Something that occurred to me this morning: If we rely on the presence of type constructors to indicate what the printed type should be, what impact should that have on the types that are allowed to be grouped together in an array?

Today, we only allow one particular generic instantiation in an array. If multiple type constructors could lead to the same internal type, what element type should be printed for the array? Should we limit it to only instantiations made with the same arguments to one type constructor, to avoid this? Or will that be too limiting for users?

bradcray commented 1 year ago

Something that occurred to me this morning: If we rely on the presence of type constructors to indicate what the printed type should be, what impact should that have on the types that are allowed to be grouped together in an array?

My initial thought on this is: We don't permit users to write any type constructors today, and for the compiler to only create one. So as a starting point, I'd suggest we only support a single type constructor per type and wait for someone to tell us that's insufficient.

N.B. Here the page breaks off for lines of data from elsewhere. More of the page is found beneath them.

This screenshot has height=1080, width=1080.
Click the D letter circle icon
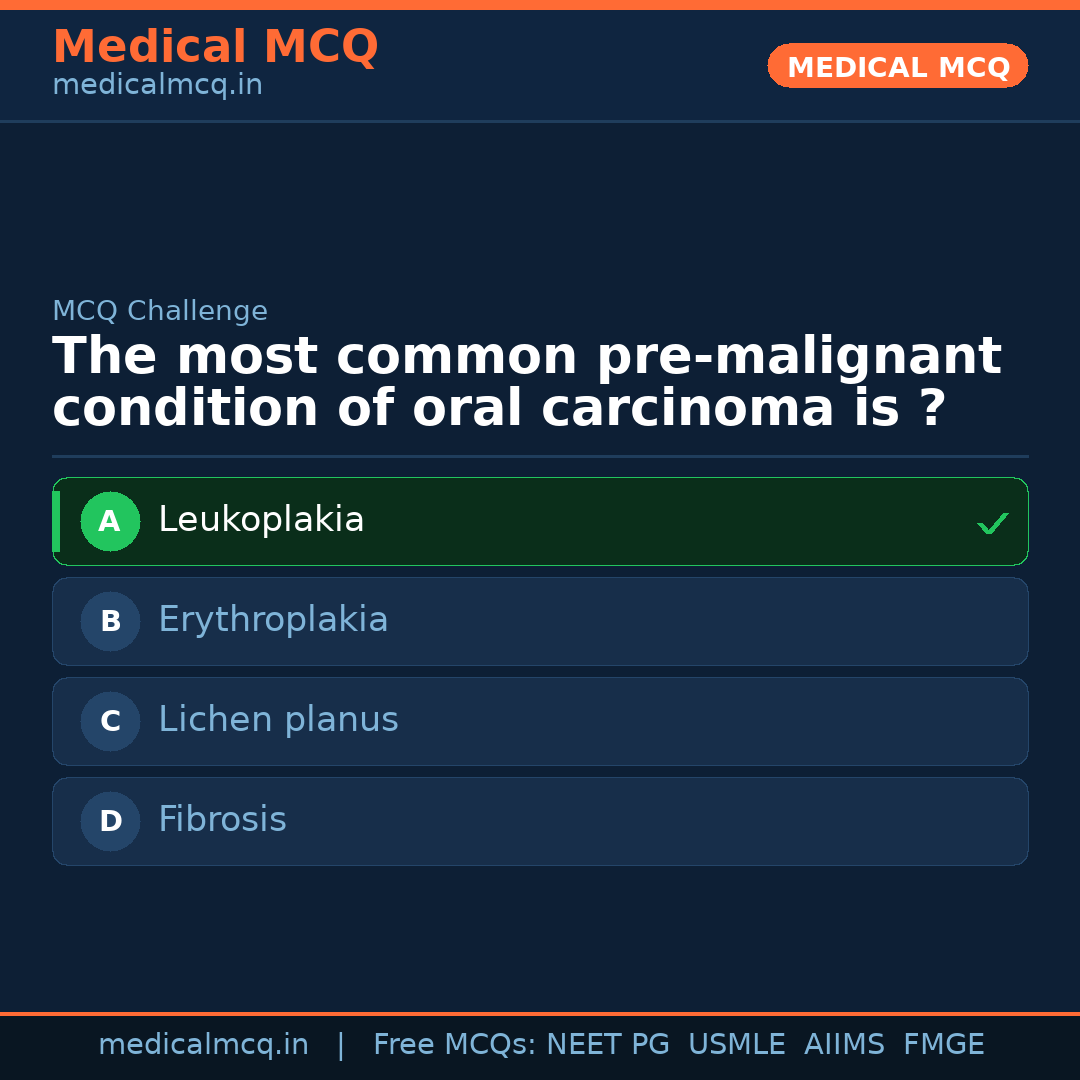110,821
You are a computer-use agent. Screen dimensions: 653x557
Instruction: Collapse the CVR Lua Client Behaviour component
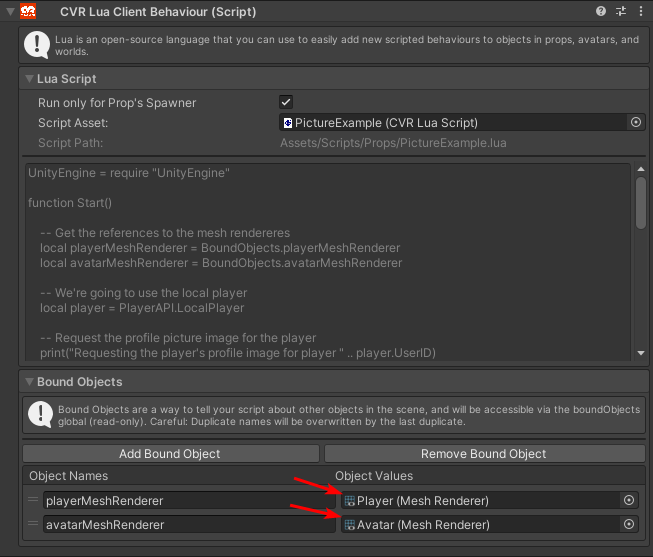click(9, 12)
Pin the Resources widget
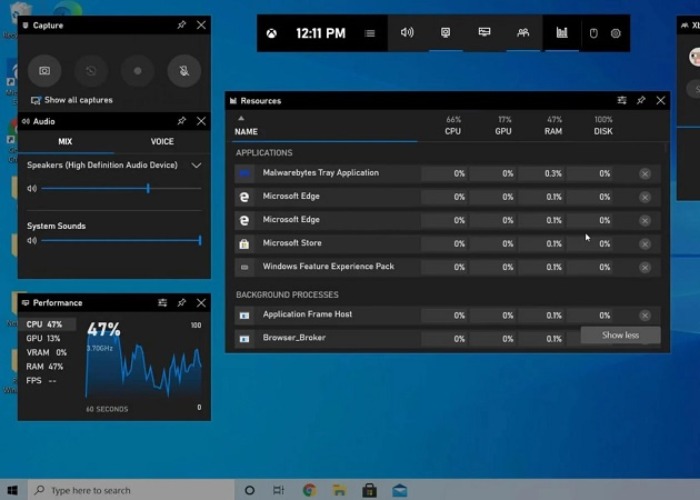This screenshot has height=500, width=700. (x=641, y=101)
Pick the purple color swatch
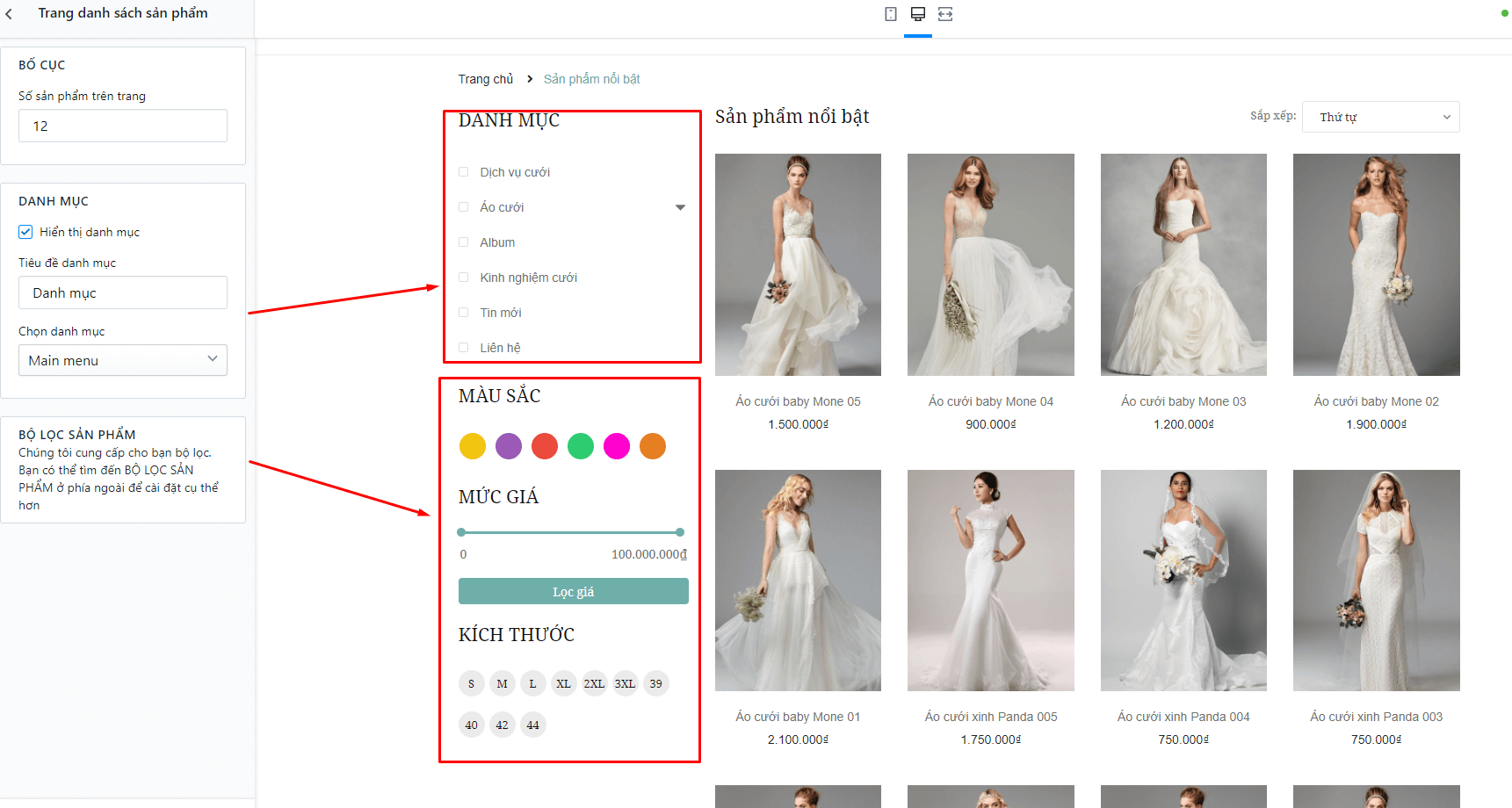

If/when we supported multiple type constructors, then I almost think we could just pick one arbitrarily in this case. Either the user is going to specify a type constructor using an eltType=... expression (in which case we could pick that one), or the array module code is going to, in which case we can pick the one that it chooses.

A few other potential thoughts include:

bradcray commented 1 year ago

I feel as though this issue may also have run its course and that https://github.com/chapel-lang/chapel/issues/21992 is the most natural successor to the aspect of it which caught the most attention, so would be inclined to close it unless others thought it should remain open for any reason.

mppf commented 1 year ago

It would be good to port over / link the proposal for how the user-defined type constructor can help with the current problems with fields like var x;. I don't think that aspect is yet covered in #21992 & it has some syntactical implications (this.x.type = xType;). There are also still challenges with "How does the compiler print out an instantiated type?" that don't go away when we only allow 1 type constructor (e.g. https://github.com/chapel-lang/chapel/issues/21456#issuecomment-1416742525). I think it would be good for #21992 to include an outline of sorts that refers to these issues / solutions.

bradcray commented 1 year ago

Closing this, as https://github.com/chapel-lang/chapel/issues/21992 now captures the most valuable aspect of this issue (though it also refers back to this issue a lot for key discussions. I just can't see continuing type constructor threads of conversation here at this point, and don't think this issue's title and OP are highly relevant anymore on their own.